[Task description] Carry on the list of 1926 events in the United Kingdom past its final entry.

[Source passage]
::::
Events from the year 1926 in the United Kingdom. The year was dominated by the general strike.

Incumbents
 Monarch – George V
 Prime Minister – Stanley Baldwin (Conservative)
 Parliament – 34th

Events
 1 January – Law of Property Act 1925 and Administration of Estates Act 1925 come into effect modernising the laws on real estate and intestacy.
 2 January – contributory old age pensions payable to those between 65 and 70 years of age under the provisions of the Widows', Orphans', and Old-Age Contributory Pensions Act of 1925.
 16 January – a British Broadcasting Company radio play by Ronald Knox about workers' revolution in London causes a panic among those who have not heard the preliminary announcement that it is a satire on broadcasting.
 26 January – Scottish inventor John Logie Baird demonstrates his pioneering mechanical television system (which he calls a "televisor") at his London laboratory for members of the Royal Institution and a reporter from The Times.
 31 January – British and Belgian troops leave Cologne.
 9 February – flooding of London suburbs.
 c. February – K2 red telephone box introduced, chiefly in London area.
 6 March – the Shakespeare Memorial Theatre in Stratford-upon-Avon is destroyed by fire.
 17 March – University of Reading chartered, the only institution to be newly granted full university status in the U.K. in the interwar period.
 1 May – coal miners' strike begins in Britain over planned pay reductions.
 3 May – general strike begins in support of the miners' strike at midnight 3–4 May.
 4 May – the BBC broadcasts five news bulletins a day as no newspapers are published due to the general strike.
 9 May – martial law in Britain because of the general strike.
 10 May – talks between government and strikers begin.
 12 May – the general strike ends at midnight 12–13 May without concessions to the strikers; coal miners remain on strike.
 24 July – first greyhound racing track in Britain opens in Manchester.
 6 August – American swimmer Gertrude Ederle becomes the first woman to swim the English Channel, from France to England.
 7 August – the first British Grand Prix held at the Brooklands circuit near Weybridge.
 18 August – the Miners' Federation of Great Britain begins negotiations with the government.
 30 August – cricketer Jack Hobbs scores 316 runs at match at Lord's, the highest individual total scored at that ground.
::::
[Available data]
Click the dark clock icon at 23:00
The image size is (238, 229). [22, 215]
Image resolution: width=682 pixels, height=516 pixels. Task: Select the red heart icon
::::
[Result of the exercise]
 29 November – coal miners agree to end their national dispute and return to work. A majority of the Miners Federation have voted to continue the strike but with less than the required two-thirds majority.
 December – Imperial Chemical Industries formed by merger of Brunner Mond, Nobel Explosives, the United Alkali Company, and the British Dyestuffs Corporation.
 2 December – the Prime Minister Stanley Baldwin ends the martial law that had been declared due to the general strike.
 3 December – Agatha Christie disappears from her home in Surrey; on 14 December she is found in a Harrogate hotel (under her husband's mistress's surname) by journalist Ritchie Calder.
 7 December – the Council for the Preservation of Rural England, later the Campaign to Protect Rural England (CPRE), is founded by Patrick Abercrombie to limit urban sprawl and ribbon development.
 15 December
 Legitimacy Act 1926 permits the legitimisation of a child born to unmarried parents by their subsequent marriage to each other.
 Electricity (Supply) Act creates the Central Electricity Board to set up the National Grid.
 31 December – Hadow report on The Education of the Adolescent published.

Undated
 New Ways, a house for Wenman Joseph Bassett-Lowke in Northampton, is designed by German architect Peter Behrens; it is "a pioneer of modern architecture in Britain".
 First appearance of the Gill Sans sans-serif typeface, designed by Eric Gill for Douglas Cleverdon.

Publications
 Patrick Abercrombie's tract The Preservation of Rural England.
 Agatha Christie's Hercule Poirot novel The Murder of Roger Ackroyd.
 Georgette Heyer's historical romance novel These Old Shades.
 D. H. Lawrence's novel The Plumed Serpent.
 Hugh MacDiarmid's Scots language poem A Drunk Man Looks at the Thistle.
 A. A. Milne's children's book Winnie-the-Pooh.

Births

 

 1 January – Laurie Clough, cricketer (died 2008)
 3 January – George Martin, producer of The Beatles (died 2016)
 4 January – Don Arden, music manager (died 2007)
 5 January – Robin Leigh-Pemberton, Baron Kingsdown, peer, banker (died 2013)
 13 January
 Craigie Aitchison, painter (died 2009)
 Michael Bond, author and creator of Paddington Bear (died 2017)
 14 January – Warren Mitchell, actor (died 2015)
 17 January – Moira Shearer, actress and dancer (died 2006)
 19 January – Bob Wooler, disc jockey (died 2002)
 20 January – Sarah Conlon, campaigner (died 2008)
 26 January 
 Ronnie Hilton, singer and radio presenter (died 2001)
 Charles Henderson Tidbury, brewing executive (died 2003)
 10 February
 Danny Blanchflower, footballer and football manager (died 1993)
 Hazel Court, actress (died 2008)
 11 February – Alexander Gibson, conductor and founder of Scottish Opera (died 1995)
 12 February – Paul Hamlyn, publisher and philanthropist (born in Germany; died 2001)
 16 February
 David C. H. Austin, rose breeder (died 2018)
 John Schlesinger, film director (died 2003)
 20 February – Gillian Lynne, choreographer (died 2018)
 22 February – Kenneth Williams, actor (died 1988)
 24 February – Reg Freeson, politician (died 2006)
 1 March 
 Barbara Clegg, actress and scriptwriter
 Bryan Jennett, neurosurgeon (died 2008)
 2 March – George P. L. Walker, geologist (died 2005)
 5 March – Norman Macfarlane, Baron Macfarlane of Bearsden, Scottish industrialist and politician (died 2021)
 6 March – Ken Whyld, chess player and chess writer (died 2003)
 8 March – Edith MacArthur, actress (died 2018)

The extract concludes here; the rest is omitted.